Firefox’s indexedDB.databases() returns results in hash-table iteration order, creating a stable 44-bit process-lifetime fingerprint that tracks users across origins and defeats Tor Browser’s “New Identity.”
Key Takeaways
indexedDB.databases() exposes database names in UUID hash-table iteration order, not creation order, leaking process-scoped state to any calling origin.
The UUID mapping in StorageDatabaseNameHashtable inside dom/indexedDB/ActorsParent.cpp is process-scoped, not origin-scoped, so unrelated sites independently derive the same identifier.
With 16 controlled database names the permutation space is 16! (~44 bits of entropy), easily enough to distinguish concurrent browser instances in practice.
Tor Browser’s “New Identity” feature does not clear the UUID mappings; only a full Firefox process restart resets the fingerprint.
Fix is lexicographic sorting of indexedDB.databases() output before returning, shipped in Firefox 150 and ESR 140.10.0 (Mozilla Bug 2024220).
Hacker News Comment Review
Commenters broadly agreed the attack’s real-world window is bounded by the browser process lifetime, but noted that a running Tor session can span hours of sensitive activity.

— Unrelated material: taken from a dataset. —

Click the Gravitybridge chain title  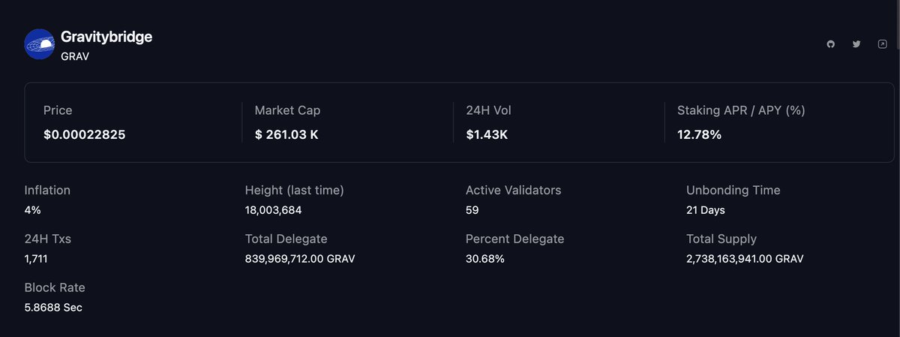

Discussion on threat model: fingerprinting pseudonymizes rather than deanonymizes Tor users, and commenters with high-risk opsec needs pointed toward Whonix, Qubes, GrapheneOS, and Kicksecure documentation instead of HN advice.
The disclosing company’s own fingerprinting product prompted skepticism about why they responsibly disclosed rather than quietly exploiting a differentiating capability, with no clear answer in the thread.
Notable Comments
@SirMaster: Questions why indexedDB.databases() requires no user permission prompt, arguing browsers should gate storage API access the way mobile OSes gate hardware sensors.
@yencabulator: Practical interim mitigation before patching: fully exit Tor Browser between sessions and never mix use cases within a single running process.